MZ per X wrote:While I can see the value in your suggestions, avoiding redundant data being the most important, I'd still vote for the source data being independent from any other data.
On the contrary, I'd argue that much more important than avoiding duplication is making the data more readily available. If a screenshot of credits is valuable as a source, then it's valuable, period, and there's no reason we shouldn't include such a screenshot with others. If a screenshot of the options screen of a game confirms that it supports 16:9 and 4:3 (for 'tech specs' or however we might store that info), I also think that people might just want to see the options screen for themselves--I know it's often the first place I look when starting a game, and there are rarely screenshots available.

Box scans, screenshots, manual scans, whatever. If they were useful as a source for our data, someone might find them useful in and of themselves, and I think we'd do a service by ensuring that they're available wherever someone might expect to find them, rather than 'hidden away', relative to more foregrounded data.

All that said...

(Dataset items)
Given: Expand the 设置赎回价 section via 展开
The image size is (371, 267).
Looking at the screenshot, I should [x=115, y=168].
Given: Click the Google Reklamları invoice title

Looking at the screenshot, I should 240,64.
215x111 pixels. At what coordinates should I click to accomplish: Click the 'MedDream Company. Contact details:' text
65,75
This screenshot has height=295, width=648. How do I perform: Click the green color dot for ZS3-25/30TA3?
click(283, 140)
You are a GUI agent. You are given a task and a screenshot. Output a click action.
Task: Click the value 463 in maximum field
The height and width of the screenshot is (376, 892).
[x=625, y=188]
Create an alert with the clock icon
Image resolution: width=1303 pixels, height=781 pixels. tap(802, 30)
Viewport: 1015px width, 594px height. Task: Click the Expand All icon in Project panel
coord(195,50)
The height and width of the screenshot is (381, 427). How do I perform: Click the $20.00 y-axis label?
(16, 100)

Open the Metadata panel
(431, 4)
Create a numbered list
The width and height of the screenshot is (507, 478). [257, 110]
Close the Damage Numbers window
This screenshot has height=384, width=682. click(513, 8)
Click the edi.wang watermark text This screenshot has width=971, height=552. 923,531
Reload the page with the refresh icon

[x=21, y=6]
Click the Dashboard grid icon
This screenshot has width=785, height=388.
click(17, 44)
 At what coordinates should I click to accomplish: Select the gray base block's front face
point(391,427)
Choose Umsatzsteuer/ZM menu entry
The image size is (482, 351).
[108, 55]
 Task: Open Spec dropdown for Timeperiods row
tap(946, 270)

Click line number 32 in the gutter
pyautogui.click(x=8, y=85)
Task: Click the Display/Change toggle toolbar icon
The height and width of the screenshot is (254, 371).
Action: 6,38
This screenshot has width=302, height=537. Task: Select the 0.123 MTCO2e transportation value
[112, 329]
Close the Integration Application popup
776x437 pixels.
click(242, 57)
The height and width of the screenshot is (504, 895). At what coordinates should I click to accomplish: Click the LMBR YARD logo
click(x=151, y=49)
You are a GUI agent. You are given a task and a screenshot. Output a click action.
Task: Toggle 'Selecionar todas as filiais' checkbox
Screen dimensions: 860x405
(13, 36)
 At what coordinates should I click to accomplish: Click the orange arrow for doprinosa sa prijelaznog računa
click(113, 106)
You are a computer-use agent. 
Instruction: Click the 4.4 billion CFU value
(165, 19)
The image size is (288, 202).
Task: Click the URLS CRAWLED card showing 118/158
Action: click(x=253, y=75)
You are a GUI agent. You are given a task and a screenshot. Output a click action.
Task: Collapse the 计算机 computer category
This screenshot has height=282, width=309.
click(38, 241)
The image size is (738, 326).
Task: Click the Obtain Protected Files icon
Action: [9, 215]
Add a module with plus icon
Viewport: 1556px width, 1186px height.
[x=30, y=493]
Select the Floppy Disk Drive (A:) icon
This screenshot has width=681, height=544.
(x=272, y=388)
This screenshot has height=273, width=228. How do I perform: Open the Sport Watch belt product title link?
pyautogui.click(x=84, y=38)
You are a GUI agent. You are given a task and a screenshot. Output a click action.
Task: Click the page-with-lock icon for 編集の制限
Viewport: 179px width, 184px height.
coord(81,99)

__STATED GOAL 1__:
Using the forum post quoted above the dataset items, decide whether each statement below agrees with it. Answer yes or no for each, and quote the exact words from the post that settle it.
(a) The writer thinks avoiding duplication matters more than making the data more readily available.
(b) The writer says screenshots of a game's options screen are seldom available.
(c) MZ per X favors keeping the source data independent from any other data.
__STATED GOAL 2__:
Answer these questions about the forum post that comes before the dataset items:
(a) Which two aspect ratios could a screenshot of an options screen confirm?
(b) Which of the suggestions does MZ per X call the most important?
(c) Besides screenshots, which two kinds of scans does the writer name?
__STATED GOAL 3__:
Pick up the forum post on source screenshots and scans after its final words, "All that said...", and keep writing it.

__FINAL RESULT 1__:
(a) No: "much more important than avoiding duplication is making the data more readily available."
(b) Yes: "there are rarely screenshots available."
(c) Yes: "I'd still vote for the source data being independent from any other data."

__FINAL RESULT 2__:
(a) 16:9 and 4:3.
(b) Avoiding redundant data.
(c) Box scans and manual scans.

__FINAL RESULT 3__:
MZ per X wrote:This independence will save us from quite some problems, the main problem being turning off people like Jotaro Raido who are only interested in a certain part of the data (credits in his case). The quality of source material for credits contributions doesn't need to be high, only the text needs to be readable, I once even used a camera to shoot Nintendo DS credits, or people use to paste dozens of credits screenshots together into a single one to better handle it. I see the danger that these contributors are then told to provide standard quality scans and shots for introduction into the covers or screenshots section of Oregami, then use the source link facility to save space, which would be counterproductive.
This is an important point. All the good intentions in the world won't save us if they make the process difficult for contributors. I don't let the practical concerns about contributing go far from my mind, I assure you. My thoughts are something like this: if all we have are low-quality screenshots to verify some data, that's unfortunate, but certainly no reason to reject the data. Later, though, someone might take better screenshots, at which point these better screenshots could replace the lower-quality ones as a source to verify the data. And, if those screenshots were of sufficient quality, we might as well store them right along with all other screenshots.
MZ per X wrote:Furthermore, it could happen that covers or screenshots will need to be deleted for whatever reason, leaving us with unsourced data scattered throughout the database. In summary, I don't think that the added complexity of the data model for source links is worth its drawbacks.
That would be a big problem. This is why I suggested that the source information should include some description like "These credits are taken from the staff roll displayed upon completing the game." in addition to the screenshots or video or whatever, so that while the source may be less readily available, we will at least know what it is.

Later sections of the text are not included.